NB. I think the fact that it's taken me until now to post this blog despite writing it almost a month ago, shows that the 'send yourself a text' method of self-improvement is flawed.


Wednesday, 11 February 2009

Eating sushi, with men

Hello there

Changing is an inevitable part of growing up, especially if your circumstances alter radically. This could be moving from a rural area to a city, quitting your A-levels to become a pagan, or becoming wildly rich in comparison with your parents. Rock biographies in particular are littered with stories about this - classics such as 'although hungry after completing a 200 date world tour, Marti Pellow brushed away angrily the tripe and dripping sandwiches his mother had lovingly prepared for him as a welcome home present.' I love that type of rags-to-riches success story, and always have done. This stuff isn't merely the preserve of rock stars though - almost all normal people occasionally have cause to think 'wow, I wouldn't have done that ten years ago,' which naturally leads to a period of reflection, unless you're quite thick, in which case you probably don't notice. On a personal level, I have changed over the past fifteen years from small town, acne ridden schoolboy, to modern, city dwelling, urbane sophisticate (hello!). This transition isn't easy of course, and last week the contradictions caused by this change were summed up perfectly to me, during a chance encounter on a train.

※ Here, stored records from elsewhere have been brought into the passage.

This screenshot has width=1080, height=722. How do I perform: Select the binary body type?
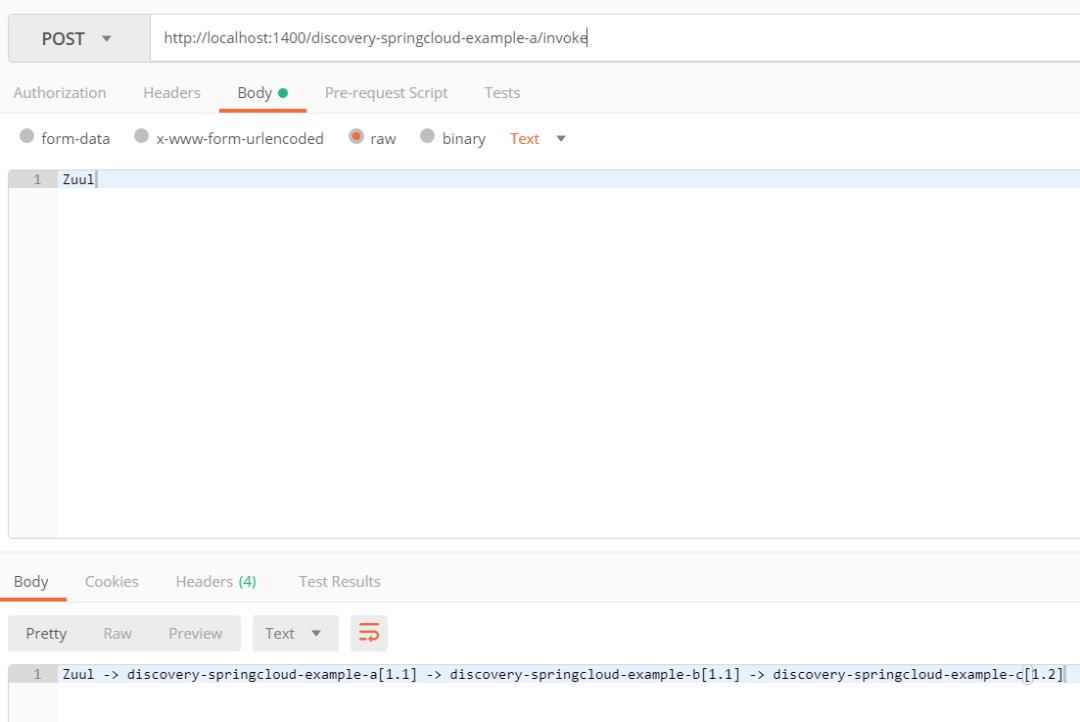pyautogui.click(x=453, y=138)
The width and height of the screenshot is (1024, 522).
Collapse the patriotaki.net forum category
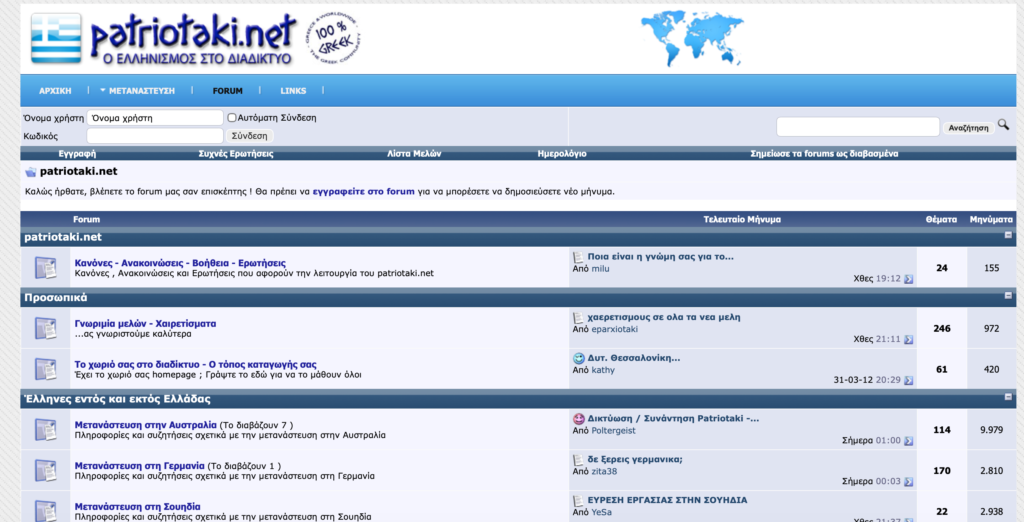tap(1008, 236)
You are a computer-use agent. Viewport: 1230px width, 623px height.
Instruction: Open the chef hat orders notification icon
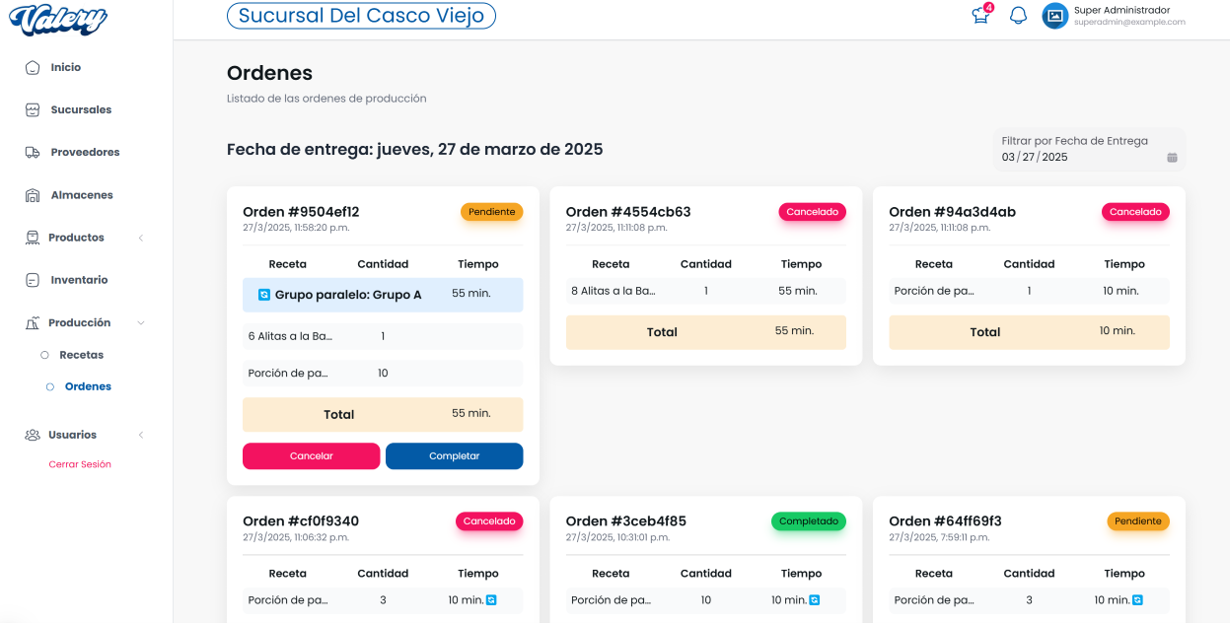click(x=980, y=16)
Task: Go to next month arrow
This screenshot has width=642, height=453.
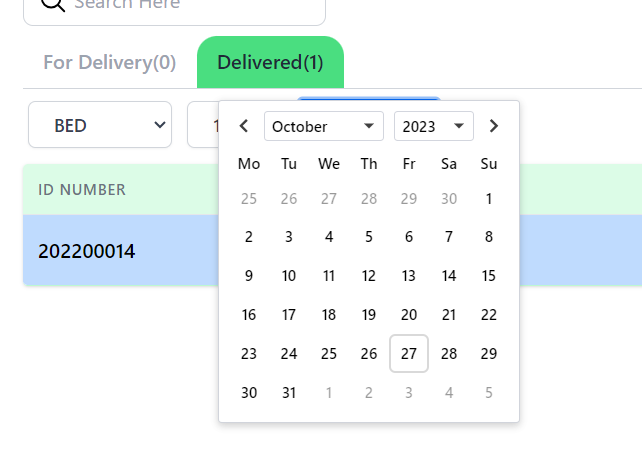Action: (x=493, y=126)
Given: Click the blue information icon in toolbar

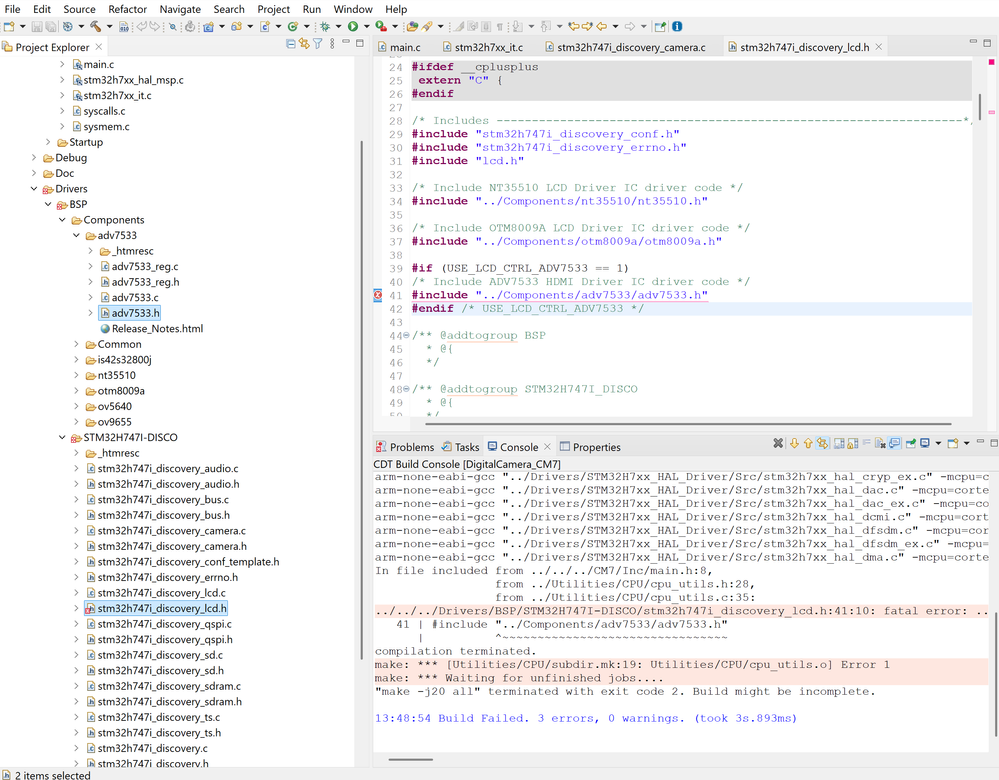Looking at the screenshot, I should click(677, 27).
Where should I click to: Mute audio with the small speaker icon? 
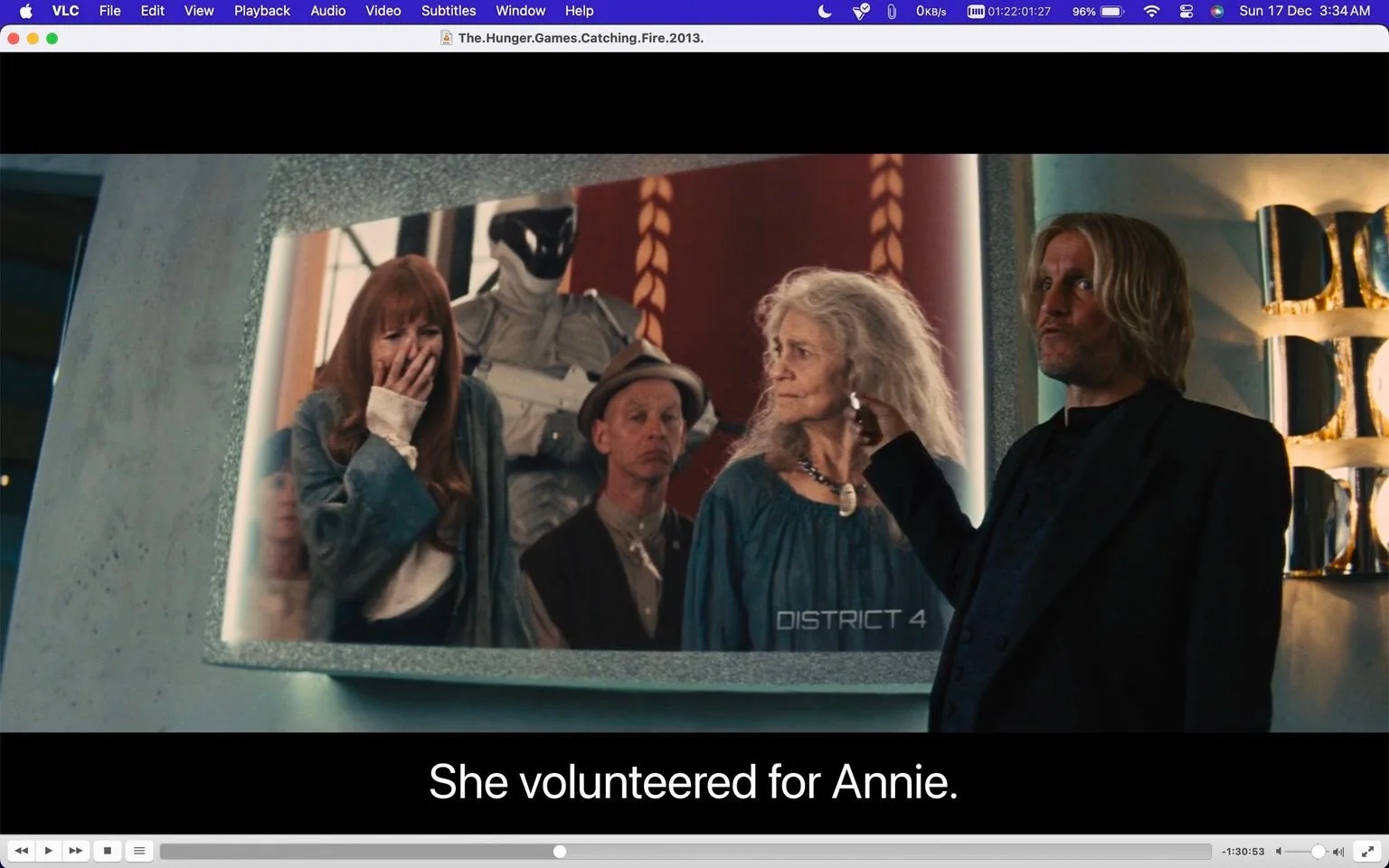[1279, 852]
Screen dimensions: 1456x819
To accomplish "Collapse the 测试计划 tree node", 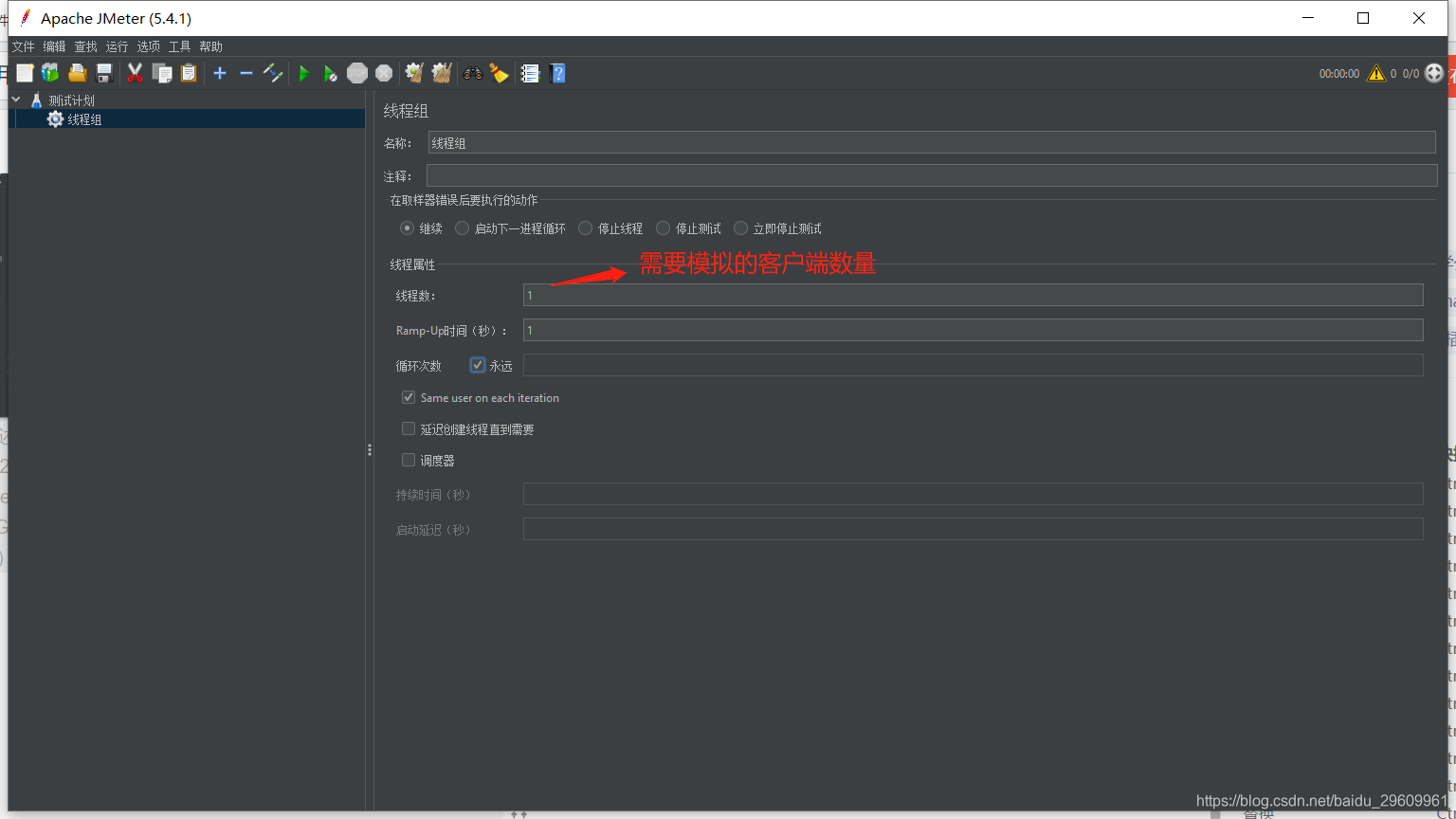I will click(15, 100).
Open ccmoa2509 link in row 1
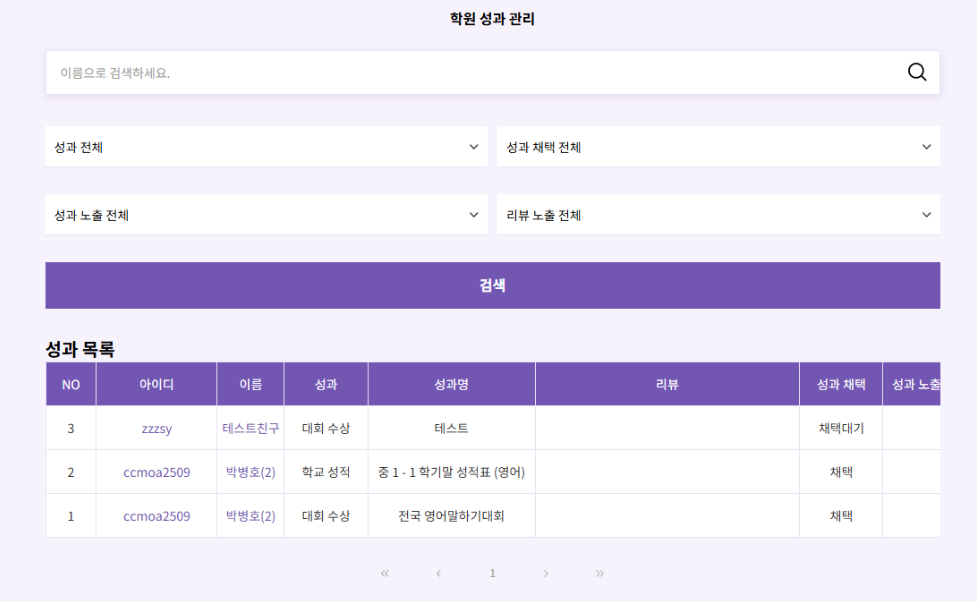This screenshot has width=977, height=602. pos(156,516)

In a previous life, many years ago, and before stand up comedy, I spent the vast majority of my leisure time watching Swansea City FC. For any non-football fans who are reading this blog fear not. I won't wax lyrical about the sublime trigonometry of a 70 yard crossfield pass, or how Herbert Chapman revolutionised the game in the 1930s by playing four at the back, but I will say that some of the happiest moments of my life have been spent watching the Swans. In fact, the stars aligned in such a way during the 2004/05 season (no girlfriend, it was before I tried stand up, I had a small amount of disposable income and a 9-5 job), that I watched every home game at The Vetch and about 15 away, which is a personal record I fear will never be broken, unless I decide to go back into doing data entry for a living. I thus feel qualified to say that of all the away games I've attended, the ones that best sum up the mentality of the obsessive football fan, are these two:

Carlisle Utd away, 2008: There's something very special about taking the day off work to watch a game of football that's taking place a few miles from the Scottish border. Especially when it's a Tuesday night, your house is in South Wales, it's raining heavily, and the game finishes 0-0. My friend Andy prepared sausage sandwiches and two flasks of tea for that trip, which I remember just as fondly as the game itself, which to be honest, was quite uninspiring. Brilliantly, we were also given a home made parking ticket at the end of the game. It had no legal jurisdiction over us, but was merely an ornately printed post-it note that said 'Jan and Dave would appreciate it if you never parked here again.'

Torquay Utd away, first round of the LDV Vans Trophy (South), 2005: My flatmate Huw, one of my best friends and partner for every football match I've attended since the age of 11, described me as 'a sad bastard' for going to this. The first round (south) of the LDV Vans trophy is about as important to your football club as your National Record of Achievement is to your career. I have lost my National Record of Achievement - yeah, take that Mrs John! Fuck you! (Mrs John was the moronic teacher at my school who made us painstakingly fill ours in - call me arrogant, but I don't think losing my NRA will hold me back at The Comedy Store). However, I do remember the game at Torquay Utd for a several reasons:

- Torquay Utd FC had wildly over-anticipated how many Swans fans would turn up, and at full time all 89 of us in the away end were given free pies and pasties from the tuck shop 'to save them going to waste.'
- A Swansea City fan with learning difficulties was persuaded onto the pitch by his drunken carer, and was arrested and threatened with a life ban. It's only when he was questioned by police and the stewards realised his condition that he was released. There's actually footage of the whole incident on youtube, but the keywords and title are so politically incorrect I don't feel able to post a link.
- I met my friend Andy (the one responsible for the sausage sandwiches at Carlisle) in the bar before kick off. After buying a pint I settled down to read the programme, and absent mindedly put my left foot on the table. On seeing this Andy's dad whispered ominously in my ear 'take your foot down boy. You're not in Carmarthen now.'
- we won 3-1, and you could clearly see me on the news celebrating the first two goals. In a bid to make the game more exciting, Lewis (the only person I could find who'd go with me) and I tried to 'talk up' the impact of Swansea's Adebayo Akinfenwa's return to his old club. I think by the time we got to the ground we were expecting tear gas and a burning effigy, but sadly the most abuse he got was being called 'a wanker' once or twice whilst taking a corner kick. Something which happily, Bayo handled with absolute aplomb.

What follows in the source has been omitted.